Avant l’avènement de la génération dorée du handball français, représenté par Nikola Karabatic, son frère Luka ou encore Bertrand Gilles, Michaël Guigou en Daniel Narcisse, il y a eu une équipe qui a révolutionné le handball en France. Sous la houlette de Daniel Costantini, élu meilleur entraîneur de handball de tous les temps par la Fédération internationale de handball (IHF), l’équipe de France va faire vivre ses premières heures de gloire au handball français dans les années 90. Arrivé à la tête des Bleus en 1985, le sélectionneur va réussir l'exploit d’aller chercher la médaille de bronze aux Jeux olympiques de 1992 à Barcelone.
Une performance marquante et qui va offrir un surnom mythique à toute une génération, les Barjots. Parmi les joueurs importants de cette équipe, on retrouve bien évidemment Jackson Richardson ou encore Philippe Gardent. L’équipe peut également compter sur l’un de ses tauliers, Denis Lathoud, présent depuis 1987 et qui terminera sa carrière avec 164 sélections ainsi qu’une médaille d'or aux Championnats du monde 1995. Véritable star du handball des années 90, le natif de Lyon vient de perdre la vie à seulement 59 ans, comme l’annonce L’Équipe ce dimanche 22 juin. L’ancien sportif, reconverti entraîneur à la fin de sa carrière de joueur, “est mort dans la nuit de samedi à dimanche (...) des suites d'un cancer du sang”, comme l’indiquent nos confrères.

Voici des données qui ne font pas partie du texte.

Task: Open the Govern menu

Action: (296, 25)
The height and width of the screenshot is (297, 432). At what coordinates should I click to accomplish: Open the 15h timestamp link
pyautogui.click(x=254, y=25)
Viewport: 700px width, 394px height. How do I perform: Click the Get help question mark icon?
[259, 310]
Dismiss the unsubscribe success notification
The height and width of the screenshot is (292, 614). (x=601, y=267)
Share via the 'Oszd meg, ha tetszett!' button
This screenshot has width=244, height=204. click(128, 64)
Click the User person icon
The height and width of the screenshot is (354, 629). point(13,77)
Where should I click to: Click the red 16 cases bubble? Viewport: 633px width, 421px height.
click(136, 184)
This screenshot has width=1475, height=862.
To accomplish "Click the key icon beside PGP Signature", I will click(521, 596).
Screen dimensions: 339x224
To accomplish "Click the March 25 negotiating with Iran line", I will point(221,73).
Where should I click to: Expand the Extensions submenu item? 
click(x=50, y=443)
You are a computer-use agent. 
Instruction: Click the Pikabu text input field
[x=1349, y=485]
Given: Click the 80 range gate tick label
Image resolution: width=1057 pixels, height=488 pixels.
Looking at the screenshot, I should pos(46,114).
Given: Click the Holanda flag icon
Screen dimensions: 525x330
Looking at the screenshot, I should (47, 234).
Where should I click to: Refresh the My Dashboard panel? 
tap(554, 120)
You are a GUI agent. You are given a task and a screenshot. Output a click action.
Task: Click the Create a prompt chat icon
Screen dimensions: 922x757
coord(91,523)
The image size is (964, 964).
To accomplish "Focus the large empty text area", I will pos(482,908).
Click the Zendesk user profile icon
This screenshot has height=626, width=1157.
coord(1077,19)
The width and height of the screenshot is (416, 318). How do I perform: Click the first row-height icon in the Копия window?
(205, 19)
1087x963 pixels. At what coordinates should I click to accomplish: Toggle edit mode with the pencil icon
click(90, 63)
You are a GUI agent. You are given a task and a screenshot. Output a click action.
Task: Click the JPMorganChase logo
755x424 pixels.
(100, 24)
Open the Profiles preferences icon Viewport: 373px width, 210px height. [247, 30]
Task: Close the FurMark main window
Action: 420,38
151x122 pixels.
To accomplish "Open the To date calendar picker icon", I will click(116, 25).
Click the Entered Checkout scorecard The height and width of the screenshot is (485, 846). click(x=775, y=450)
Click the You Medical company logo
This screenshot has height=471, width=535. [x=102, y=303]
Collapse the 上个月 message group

Une bien triste nouvelle qui a évidemment fait réagir de nombreuses personnalités du monde du handball français, à commencer par Philippe Bana, président de la Fédération française de handball (FFHB) et proche du médaillé olympique. “Denis Lathoud est parti cette nuit. Le roc nous quitte. Repose en paix frère. Tout le handball adresse ses condoléances à la famille. Tous en deuil”, écrit-il sur son compte X ce dimanche. Son ancien entraîneur Daniel Costantini a également tenu à lui rendre hommage. “Un grand monsieur du hand nous quitte. Le joueur était exceptionnel quand il était en forme, il nous a remarquablement tirés vers le haut. Il avait un style de jeu très original”, exprime-t-il auprès de L’Équipe.
De son côté, Jackson Richardson garde une très bonne image de celui qu’il a longtemps côtoyé en équipe de France. “Denis c'était notre grand frère. Il avait cette facilité à bonifier son groupe. Il avait les valeurs de l'humain, de l'équipe. Il ne tirait pas la couverture à lui”, se souvient-il. “On ne va pas le pleurer, on va le fêter”, résume Philippe Gardent à propos de Denis Lathoud.